Abegaz Fentaw, Van Lishout François, Mahachie John Jestinah M, Chiachoompu Kridsadakorn, Bhardwaj Archana, Duroux Diane, Gusareva Elena S, Wei Zhi, Hakonarson Hakon, Van Steen Kristel
GIGA-R, Medical Genomics - BIO3, University of Liège, Liège, Belgium.
Department of Computer Science, New Jersey Institute of Technology, Newark, NJ, USA.
BioData Min. 2021 Feb 19;14(1):16. doi: 10.1186/s13040-021-00247-w.
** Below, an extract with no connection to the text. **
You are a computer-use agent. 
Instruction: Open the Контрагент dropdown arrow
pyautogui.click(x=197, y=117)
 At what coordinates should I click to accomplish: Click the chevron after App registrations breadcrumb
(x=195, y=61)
In genome-wide association studies the extent and impact of confounding due to population structure have been well recognized. Inadequate handling of such confounding is likely to lead to spurious associations, hampering replication, and the identification of causal variants. Several strategies have been developed for protecting associations against confounding, the most popular one is based on Principal Component Analysis. In contrast, the extent and impact of confounding due to population structure in gene-gene interaction association epistasis studies are much less investigated and understood. In particular, the role of nonlinear genetic population substructure in epistasis detection is largely under-investigated, especially outside a regression framework.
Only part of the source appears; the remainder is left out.